→ **Goal of the exercise**
How many lines of the material contain the word "Select"? Reply with the number alone.

Target position material
-------
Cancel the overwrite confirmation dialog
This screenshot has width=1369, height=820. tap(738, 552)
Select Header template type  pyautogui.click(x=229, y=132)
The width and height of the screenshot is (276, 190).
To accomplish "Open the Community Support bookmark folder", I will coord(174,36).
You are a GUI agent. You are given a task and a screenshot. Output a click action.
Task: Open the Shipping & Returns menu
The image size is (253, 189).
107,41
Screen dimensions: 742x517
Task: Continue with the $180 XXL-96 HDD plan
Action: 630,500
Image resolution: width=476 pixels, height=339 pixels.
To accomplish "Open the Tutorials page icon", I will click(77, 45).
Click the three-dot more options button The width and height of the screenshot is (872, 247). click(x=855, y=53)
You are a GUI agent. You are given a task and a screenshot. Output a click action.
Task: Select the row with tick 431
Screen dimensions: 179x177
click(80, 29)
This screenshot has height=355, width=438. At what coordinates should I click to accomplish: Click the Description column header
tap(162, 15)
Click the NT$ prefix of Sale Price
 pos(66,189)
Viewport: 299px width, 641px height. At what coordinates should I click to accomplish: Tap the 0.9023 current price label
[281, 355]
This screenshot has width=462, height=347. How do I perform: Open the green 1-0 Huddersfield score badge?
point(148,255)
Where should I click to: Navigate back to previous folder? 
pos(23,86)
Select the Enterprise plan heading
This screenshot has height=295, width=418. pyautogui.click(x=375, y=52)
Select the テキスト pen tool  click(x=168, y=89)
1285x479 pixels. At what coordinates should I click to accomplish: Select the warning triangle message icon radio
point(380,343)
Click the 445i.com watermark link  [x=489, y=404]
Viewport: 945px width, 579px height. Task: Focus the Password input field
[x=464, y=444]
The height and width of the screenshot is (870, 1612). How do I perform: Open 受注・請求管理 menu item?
-------
→ **Finished task**
5